Neuroplasticity and pain learning
The nervous system’s capacity for experience-dependent change — neuroplasticity — is essential for understanding central sensitization. The same mechanisms that allow the nervous system to learn any other skill also allow it to learn to produce pain more efficiently.
Repeated nociceptive input strengthens synaptic connections in pain-processing pathways (long-term potentiation), expands cortical representation of painful body regions, and recruits additional neural resources for pain processing. The nervous system literally gets better at producing pain — not because the organism benefits from more pain, but because the plasticity mechanisms do not distinguish between useful and harmful learning.
This has direct implications for somatic approaches to pain. If the nervous system can learn to produce pain, it can — with appropriate input — learn to produce something else. Graded motor imagery, mirror therapy, somatic awareness training, and pandiculation all work with neuroplastic mechanisms to retrain the nervous system’s processing of sensation. They do not treat tissue.
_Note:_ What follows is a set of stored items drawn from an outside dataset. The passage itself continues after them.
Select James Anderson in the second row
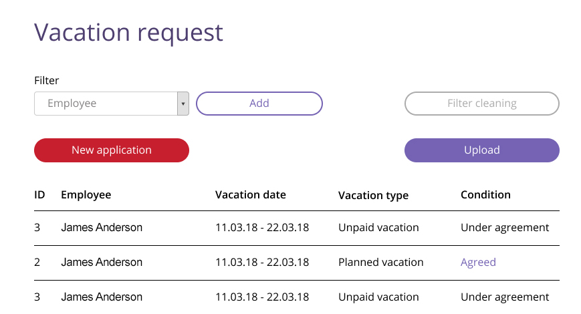The height and width of the screenshot is (314, 581). (x=102, y=263)
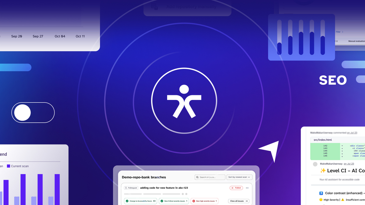This screenshot has height=205, width=365.
Task: Click the pull request branch icon on Pullrequest tag
Action: click(x=126, y=188)
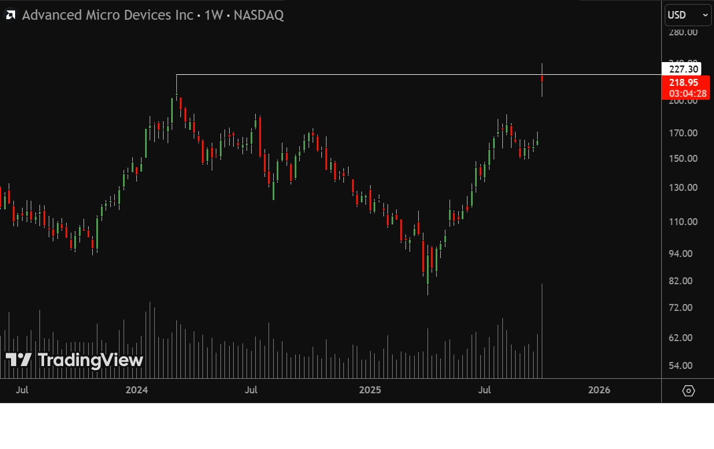Click the Jul label between 2025 and 2026
The height and width of the screenshot is (449, 714).
click(485, 390)
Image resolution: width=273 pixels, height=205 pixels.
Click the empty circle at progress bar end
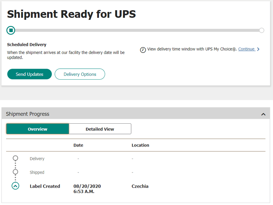click(262, 30)
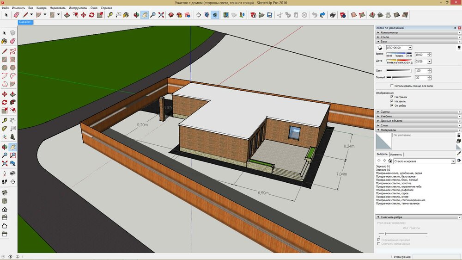Click the Zoom Extents tool in top toolbar

point(161,15)
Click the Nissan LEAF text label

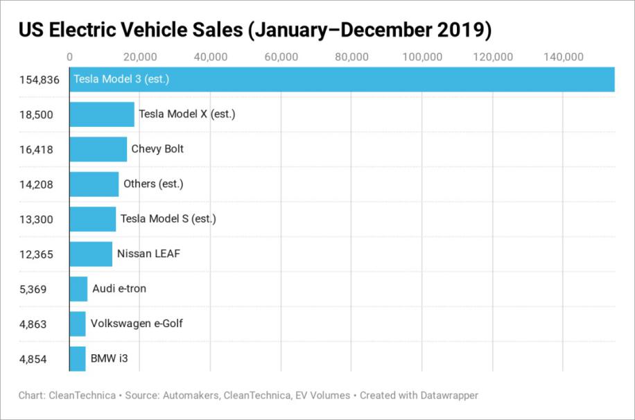[x=148, y=254]
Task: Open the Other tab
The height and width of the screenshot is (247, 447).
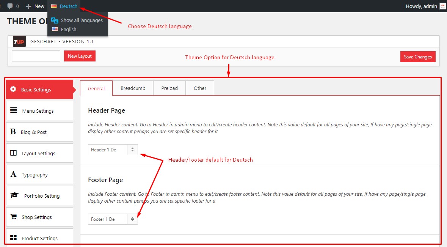Action: (x=200, y=88)
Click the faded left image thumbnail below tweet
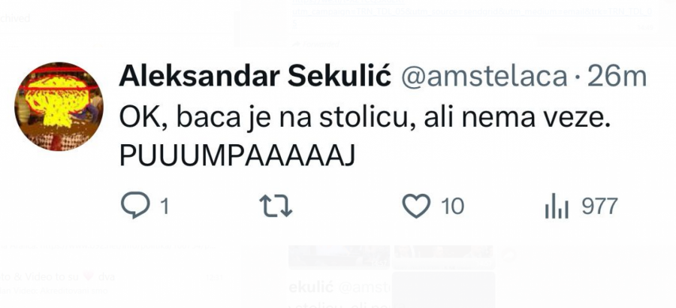Screen dimensions: 676x308 339,257
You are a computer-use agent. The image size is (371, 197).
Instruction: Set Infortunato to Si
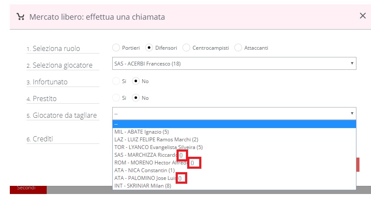(x=116, y=81)
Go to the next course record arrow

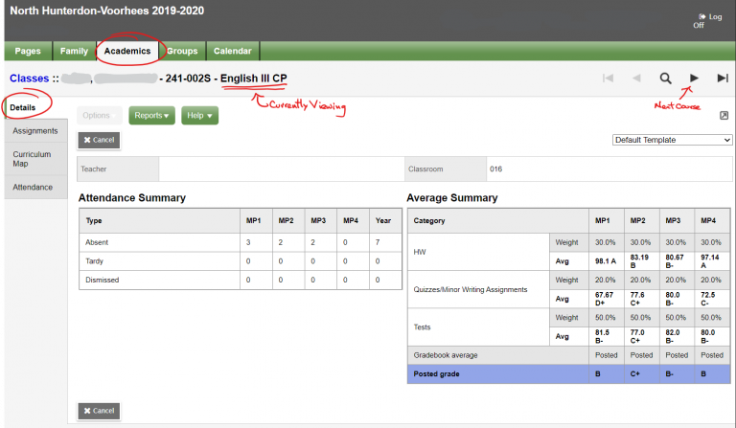[x=695, y=78]
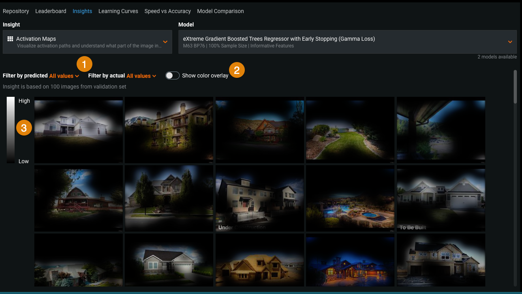Open the Leaderboard tab
This screenshot has height=294, width=522.
point(51,11)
They treat the neural processes that produce the pain experience.
The TCM parallel
In traditional Chinese medicine, the classical statement is: “Where there is no free flow, there is pain; where there is free flow, there is no pain” (不通則痛,通則不痛). Pain arises from Qi stagnation — disrupted flow in the meridian system.
Modern pain neuroscience is converging on a structurally similar insight. Chronic pain is not caused by ongoing tissue damage but by disrupted processing — neural flow that has become self-reinforcing in a maladaptive pattern. The TCM vocabulary of stagnation and free flow describes the functional dynamic that neuroscience describes through sensitization and modulation. The vocabularies are different; the pattern they describe is recognizably similar.